けっこう季節感が大切な一首のような気がしていて、その季節は「ひぐらし」が連れてくる夏である。念のためひぐらしのことを確認したら、夏至の頃から鳴きはじめるらしいが、この歌の夏は中盤から後半くらいのイメージで読んでいる。というのも、何かしらの弛緩が一首を包んでいて、この弛緩が一首のキーとなっているような気がするからである。夏の中盤後半のだらっとした空気というか、そういうものを感じながら読むのがこの歌にはふさわしいのではないかと思う。

叱られるという現象に夏という季節は似合う。子どもはもちろん春夏秋冬関係なく叱られるときには叱られるのだが、夏は特に叱られやすい季節だったようにも思われ、また夏に叱られるときにだけ発生するコクというものがあったようにも思われる。叱られてからそれが体の芯にとどくまでの時間について、到着するまでの時差は年齢によって変化するところが大きく、小さい子どもほど到着が遅いのだろうけれど、季節によっての変化もおそらくはあって冬の引き締まった心身にはいくらか早く到着し夏の弛緩した心身にはやや遅れて到着する、そういう感覚がある。また、構えているときと無防備なときでも差があった気がする。前者は早く後者は遅い。無防備でモロに叱りを受けたなら、芯までなかなかとどかない。この一首には誰が叱って誰が叱られているのか、がない。とにかく、叱られてそれが体の芯にとどいて泣き出すまでの、泣き出すまでの下ごしらえの、不可思議な静謐の時間にぐっとフォーカスしている。

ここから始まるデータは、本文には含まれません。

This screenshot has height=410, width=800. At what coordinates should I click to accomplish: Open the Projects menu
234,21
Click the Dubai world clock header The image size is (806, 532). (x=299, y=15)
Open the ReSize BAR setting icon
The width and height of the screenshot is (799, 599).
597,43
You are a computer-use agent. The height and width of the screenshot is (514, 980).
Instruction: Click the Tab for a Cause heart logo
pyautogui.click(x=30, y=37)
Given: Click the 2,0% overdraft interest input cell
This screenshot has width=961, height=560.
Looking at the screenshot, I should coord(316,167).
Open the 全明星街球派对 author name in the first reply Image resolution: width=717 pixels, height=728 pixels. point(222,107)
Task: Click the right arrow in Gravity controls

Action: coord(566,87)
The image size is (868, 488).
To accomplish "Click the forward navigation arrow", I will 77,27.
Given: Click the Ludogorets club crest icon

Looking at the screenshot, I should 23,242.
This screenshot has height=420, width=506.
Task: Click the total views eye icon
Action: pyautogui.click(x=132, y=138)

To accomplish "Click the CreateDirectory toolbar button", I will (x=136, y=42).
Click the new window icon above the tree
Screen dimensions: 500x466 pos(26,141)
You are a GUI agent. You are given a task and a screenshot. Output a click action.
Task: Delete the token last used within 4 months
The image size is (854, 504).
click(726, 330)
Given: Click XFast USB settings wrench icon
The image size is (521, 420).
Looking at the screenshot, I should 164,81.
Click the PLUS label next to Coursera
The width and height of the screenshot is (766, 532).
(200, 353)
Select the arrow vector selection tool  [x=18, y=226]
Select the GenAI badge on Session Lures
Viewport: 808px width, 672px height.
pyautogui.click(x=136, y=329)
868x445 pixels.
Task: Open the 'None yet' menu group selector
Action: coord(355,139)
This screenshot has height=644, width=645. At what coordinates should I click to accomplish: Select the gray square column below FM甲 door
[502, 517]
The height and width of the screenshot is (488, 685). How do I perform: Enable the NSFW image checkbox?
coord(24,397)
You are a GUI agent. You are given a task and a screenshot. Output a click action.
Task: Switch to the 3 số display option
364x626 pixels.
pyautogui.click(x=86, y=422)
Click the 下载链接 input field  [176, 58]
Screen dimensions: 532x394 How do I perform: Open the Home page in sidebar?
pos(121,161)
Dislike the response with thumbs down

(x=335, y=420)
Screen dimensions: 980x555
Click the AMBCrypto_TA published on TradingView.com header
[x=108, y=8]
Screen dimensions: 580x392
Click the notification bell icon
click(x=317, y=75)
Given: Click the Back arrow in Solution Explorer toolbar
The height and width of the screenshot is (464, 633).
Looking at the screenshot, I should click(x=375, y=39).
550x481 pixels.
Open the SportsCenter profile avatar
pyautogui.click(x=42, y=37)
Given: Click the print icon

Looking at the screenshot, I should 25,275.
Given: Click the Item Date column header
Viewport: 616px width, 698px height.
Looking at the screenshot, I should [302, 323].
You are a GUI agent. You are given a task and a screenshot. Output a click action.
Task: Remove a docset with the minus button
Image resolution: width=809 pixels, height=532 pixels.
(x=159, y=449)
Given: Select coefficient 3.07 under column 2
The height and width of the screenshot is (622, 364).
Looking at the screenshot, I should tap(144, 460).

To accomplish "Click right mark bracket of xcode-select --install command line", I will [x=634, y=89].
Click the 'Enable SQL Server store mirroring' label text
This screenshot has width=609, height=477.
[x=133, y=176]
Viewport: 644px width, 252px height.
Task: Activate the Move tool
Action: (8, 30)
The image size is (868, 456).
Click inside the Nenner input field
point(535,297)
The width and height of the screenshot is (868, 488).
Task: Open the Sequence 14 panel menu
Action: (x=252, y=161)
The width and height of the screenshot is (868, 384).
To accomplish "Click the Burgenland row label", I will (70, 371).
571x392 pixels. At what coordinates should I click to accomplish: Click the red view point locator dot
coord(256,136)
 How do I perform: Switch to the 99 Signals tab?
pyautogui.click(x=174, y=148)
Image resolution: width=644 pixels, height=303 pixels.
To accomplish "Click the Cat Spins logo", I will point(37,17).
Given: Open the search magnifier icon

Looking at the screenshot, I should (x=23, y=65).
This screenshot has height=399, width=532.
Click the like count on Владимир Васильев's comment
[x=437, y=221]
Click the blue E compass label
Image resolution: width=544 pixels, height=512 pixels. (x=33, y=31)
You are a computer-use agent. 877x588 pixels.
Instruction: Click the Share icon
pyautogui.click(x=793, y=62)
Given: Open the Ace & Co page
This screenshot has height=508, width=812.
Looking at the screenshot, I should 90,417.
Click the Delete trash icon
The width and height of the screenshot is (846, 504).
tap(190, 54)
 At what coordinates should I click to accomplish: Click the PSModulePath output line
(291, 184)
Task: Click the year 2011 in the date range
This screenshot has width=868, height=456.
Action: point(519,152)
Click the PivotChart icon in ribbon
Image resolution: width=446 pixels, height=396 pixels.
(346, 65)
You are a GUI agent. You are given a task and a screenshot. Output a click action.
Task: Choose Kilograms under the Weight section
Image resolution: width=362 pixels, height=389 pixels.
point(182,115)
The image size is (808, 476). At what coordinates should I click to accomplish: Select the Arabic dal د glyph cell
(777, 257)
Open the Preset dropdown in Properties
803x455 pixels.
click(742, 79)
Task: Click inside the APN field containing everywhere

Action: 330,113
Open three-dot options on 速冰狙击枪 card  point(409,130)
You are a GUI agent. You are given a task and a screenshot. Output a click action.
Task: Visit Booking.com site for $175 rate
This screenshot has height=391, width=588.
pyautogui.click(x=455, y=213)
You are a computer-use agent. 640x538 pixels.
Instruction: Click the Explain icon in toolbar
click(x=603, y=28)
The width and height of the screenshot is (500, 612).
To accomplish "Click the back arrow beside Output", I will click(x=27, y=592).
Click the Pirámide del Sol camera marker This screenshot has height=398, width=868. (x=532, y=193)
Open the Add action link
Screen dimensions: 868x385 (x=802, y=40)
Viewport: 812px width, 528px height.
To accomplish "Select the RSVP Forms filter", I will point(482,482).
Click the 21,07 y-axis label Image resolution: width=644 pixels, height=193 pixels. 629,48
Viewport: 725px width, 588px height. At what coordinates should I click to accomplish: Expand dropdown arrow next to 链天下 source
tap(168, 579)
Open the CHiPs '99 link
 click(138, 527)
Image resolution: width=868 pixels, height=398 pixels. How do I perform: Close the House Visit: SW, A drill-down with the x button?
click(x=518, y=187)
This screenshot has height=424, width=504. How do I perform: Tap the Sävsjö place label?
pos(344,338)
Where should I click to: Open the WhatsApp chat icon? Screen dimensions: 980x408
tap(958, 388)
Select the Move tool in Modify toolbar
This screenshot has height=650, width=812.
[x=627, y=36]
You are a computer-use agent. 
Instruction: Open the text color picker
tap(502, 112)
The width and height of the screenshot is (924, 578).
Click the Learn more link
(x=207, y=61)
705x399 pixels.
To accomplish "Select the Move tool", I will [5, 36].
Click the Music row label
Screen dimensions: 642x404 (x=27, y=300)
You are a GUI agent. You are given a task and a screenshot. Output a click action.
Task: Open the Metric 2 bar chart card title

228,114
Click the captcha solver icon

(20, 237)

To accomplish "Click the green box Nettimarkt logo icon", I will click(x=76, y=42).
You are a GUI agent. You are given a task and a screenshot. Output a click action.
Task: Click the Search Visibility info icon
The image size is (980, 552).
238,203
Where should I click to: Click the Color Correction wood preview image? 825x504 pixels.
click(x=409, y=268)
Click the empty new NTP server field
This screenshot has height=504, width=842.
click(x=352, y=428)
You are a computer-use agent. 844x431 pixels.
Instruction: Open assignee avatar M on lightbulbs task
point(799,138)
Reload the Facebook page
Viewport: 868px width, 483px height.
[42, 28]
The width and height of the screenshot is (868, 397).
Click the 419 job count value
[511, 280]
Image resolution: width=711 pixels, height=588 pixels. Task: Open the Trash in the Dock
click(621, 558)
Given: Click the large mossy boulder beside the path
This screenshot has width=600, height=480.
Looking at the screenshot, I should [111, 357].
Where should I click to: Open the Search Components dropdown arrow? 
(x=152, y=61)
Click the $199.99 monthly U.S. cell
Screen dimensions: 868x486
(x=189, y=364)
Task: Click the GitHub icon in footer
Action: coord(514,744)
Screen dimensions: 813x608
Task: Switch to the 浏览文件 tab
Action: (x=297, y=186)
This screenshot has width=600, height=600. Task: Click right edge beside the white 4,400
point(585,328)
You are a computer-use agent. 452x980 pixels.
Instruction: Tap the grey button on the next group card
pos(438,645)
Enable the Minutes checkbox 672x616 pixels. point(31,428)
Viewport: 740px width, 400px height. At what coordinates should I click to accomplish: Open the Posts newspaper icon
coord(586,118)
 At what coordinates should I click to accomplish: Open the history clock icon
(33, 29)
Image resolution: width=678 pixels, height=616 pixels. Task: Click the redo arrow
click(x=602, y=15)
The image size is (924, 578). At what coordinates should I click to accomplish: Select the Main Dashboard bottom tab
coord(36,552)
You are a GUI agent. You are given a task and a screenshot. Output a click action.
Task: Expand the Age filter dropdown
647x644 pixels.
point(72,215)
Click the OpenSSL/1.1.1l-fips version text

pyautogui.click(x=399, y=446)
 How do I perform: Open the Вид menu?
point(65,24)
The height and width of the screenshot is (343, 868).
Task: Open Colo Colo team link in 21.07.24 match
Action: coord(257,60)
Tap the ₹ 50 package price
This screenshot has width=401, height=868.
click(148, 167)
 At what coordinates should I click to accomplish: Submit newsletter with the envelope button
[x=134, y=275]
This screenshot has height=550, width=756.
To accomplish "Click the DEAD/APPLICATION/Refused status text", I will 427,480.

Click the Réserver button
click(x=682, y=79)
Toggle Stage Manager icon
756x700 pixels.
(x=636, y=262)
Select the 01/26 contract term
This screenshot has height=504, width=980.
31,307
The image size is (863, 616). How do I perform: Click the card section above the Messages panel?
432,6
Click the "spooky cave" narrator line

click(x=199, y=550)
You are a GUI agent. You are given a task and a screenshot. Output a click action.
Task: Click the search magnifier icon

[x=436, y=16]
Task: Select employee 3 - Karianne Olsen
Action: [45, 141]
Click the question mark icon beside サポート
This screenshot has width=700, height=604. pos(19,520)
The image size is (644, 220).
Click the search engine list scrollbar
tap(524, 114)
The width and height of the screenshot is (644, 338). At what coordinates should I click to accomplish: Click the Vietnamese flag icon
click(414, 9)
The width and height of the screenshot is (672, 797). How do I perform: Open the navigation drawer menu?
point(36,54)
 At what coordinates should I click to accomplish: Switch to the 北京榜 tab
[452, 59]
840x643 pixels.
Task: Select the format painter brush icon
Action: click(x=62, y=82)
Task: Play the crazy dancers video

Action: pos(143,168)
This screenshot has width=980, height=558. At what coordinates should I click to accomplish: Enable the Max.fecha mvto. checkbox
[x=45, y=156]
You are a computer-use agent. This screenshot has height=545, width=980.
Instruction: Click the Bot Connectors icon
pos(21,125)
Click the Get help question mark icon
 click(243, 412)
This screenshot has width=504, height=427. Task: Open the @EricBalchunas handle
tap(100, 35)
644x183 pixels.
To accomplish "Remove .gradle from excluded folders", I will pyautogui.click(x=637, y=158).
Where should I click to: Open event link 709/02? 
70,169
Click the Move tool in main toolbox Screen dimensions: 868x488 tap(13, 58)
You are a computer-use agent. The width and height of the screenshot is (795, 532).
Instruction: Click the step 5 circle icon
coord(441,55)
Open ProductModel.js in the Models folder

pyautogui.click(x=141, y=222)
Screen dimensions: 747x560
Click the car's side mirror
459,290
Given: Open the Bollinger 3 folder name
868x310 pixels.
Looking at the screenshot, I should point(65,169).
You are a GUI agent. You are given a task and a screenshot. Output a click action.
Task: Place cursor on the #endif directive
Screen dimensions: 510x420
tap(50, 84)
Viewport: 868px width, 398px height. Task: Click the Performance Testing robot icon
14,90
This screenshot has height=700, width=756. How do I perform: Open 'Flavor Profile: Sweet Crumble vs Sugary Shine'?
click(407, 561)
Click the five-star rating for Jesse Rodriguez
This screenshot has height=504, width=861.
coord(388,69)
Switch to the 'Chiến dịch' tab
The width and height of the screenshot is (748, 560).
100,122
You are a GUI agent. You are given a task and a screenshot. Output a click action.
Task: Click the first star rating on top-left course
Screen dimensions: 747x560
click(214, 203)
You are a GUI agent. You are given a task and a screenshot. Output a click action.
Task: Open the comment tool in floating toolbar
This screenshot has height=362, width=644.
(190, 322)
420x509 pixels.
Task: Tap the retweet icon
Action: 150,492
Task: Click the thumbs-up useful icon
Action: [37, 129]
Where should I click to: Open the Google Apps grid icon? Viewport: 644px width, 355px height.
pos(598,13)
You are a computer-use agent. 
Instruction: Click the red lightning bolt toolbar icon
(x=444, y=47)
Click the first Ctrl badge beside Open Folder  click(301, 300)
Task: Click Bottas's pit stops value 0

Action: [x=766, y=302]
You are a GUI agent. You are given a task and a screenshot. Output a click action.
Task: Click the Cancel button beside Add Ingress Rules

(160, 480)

そして下句。「同心円のなかのひぐらし」が面白い。ここだけを読めばひぐらしから放たれた鳴き声がひぐらしを中心として同心円状に広がっていく。が、上句から読み下していくと一首は四つの「の」によってつながりながらどんどん結語の「ひぐらし」に収斂していく。この収斂は叱られたことが叱られた側の体の芯にどんどん縮まりながら到達するときの逆同心円状の運動と一致している。同心円状の広がりと逆同心円状の縮まりが同時に歌に起こっていることで眩暈に似た感覚を催させるのだけれど、この感覚こそ叱りが叱られた側の芯にとどく前、つまり叱りとして結実する前の、大きく鋭い声をただゆわんゆわんと吸収し整理しつつあるときの体感なのだと思う。五十歳近くになるとさすがに叱られることも少なくなったが、叱られなくても叱られたときの体感をまざまざと思い出させてくれる貴重な一首である。

『白へ』は短歌連作と童話で構成された珍しいかたちの歌集で、特に「白」という童話には出来事をダイレクトに受け止めてしまう子どもの体感が色濃く表れていて掲出歌ともよく響きあっていることを付記しておく。